Requirement: Please answer from the text on Trump's political style: how long has Trump spent complaining and insulting Harris since Biden dropped out of the race?

++++ Text extract

For decades, Trump has operated with an instinctive political style that he honed in the tribal and combative world of New York City politics, one that has taken him from Queens to Manhattan to the White House (and out of it).

Those instincts are being freshly tested as he struggles to settle on a message against Harris.

Instead of resetting his campaign after President Joe Biden dropped out of the race, Trump has spent the past 3 1/2 weeks grumbling about Harris’ crowd sizes, grousing about Biden’s exit and lobbing a barrage of politically risky insults about Harris’ race, first name and intelligence.

“It’s combative, it tends to be highly personal, and it tends to be highly negative,” said Hank Sheinkopf, a Democratic political strategist in New York who has observed Trump for decades.

But with polls showing him slipping behind Harris in key battleground states, some Republicans want him to swap instincts for strategy.

++++++++
++++ Provided material

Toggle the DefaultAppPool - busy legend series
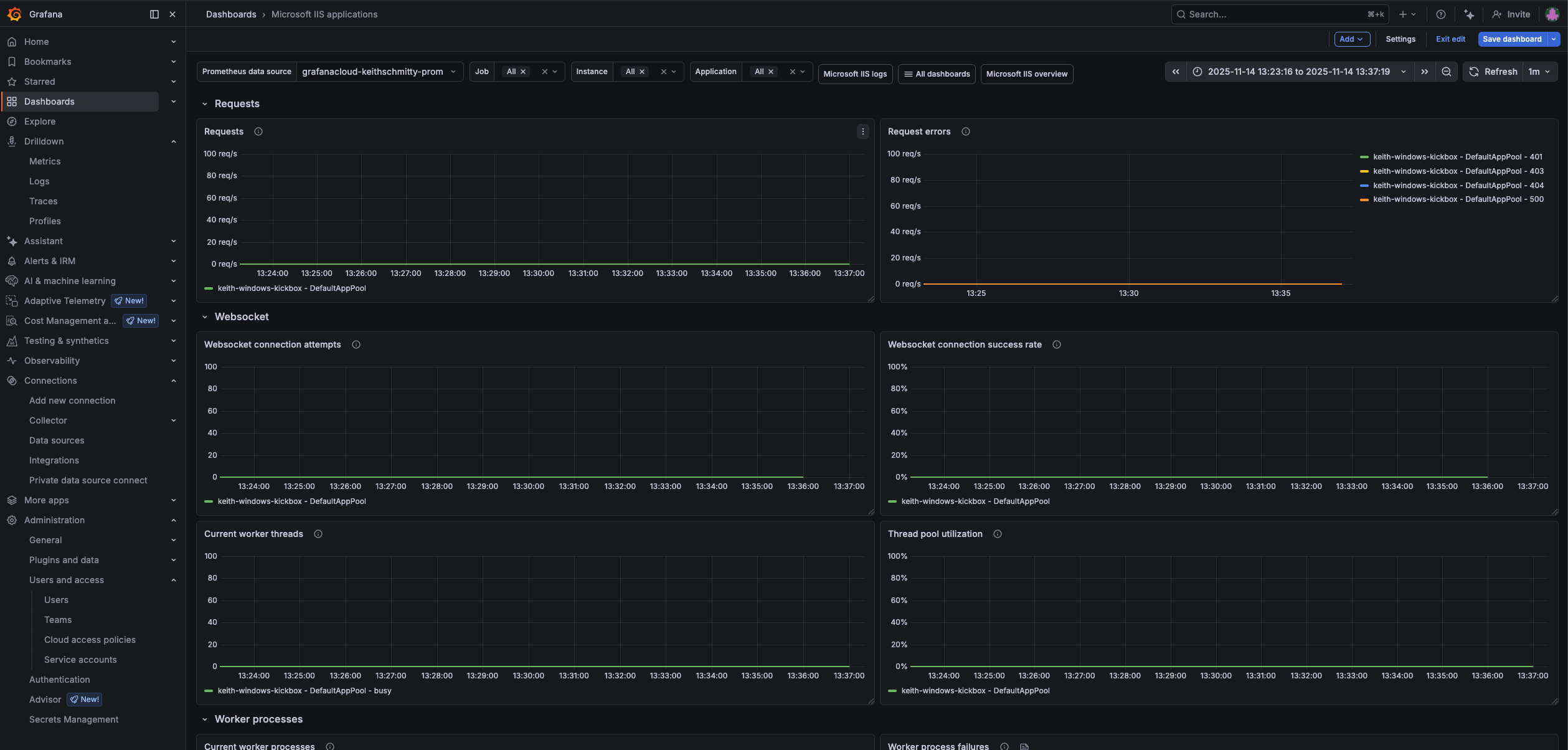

++++++++

Response: The past 3 1/2 weeks.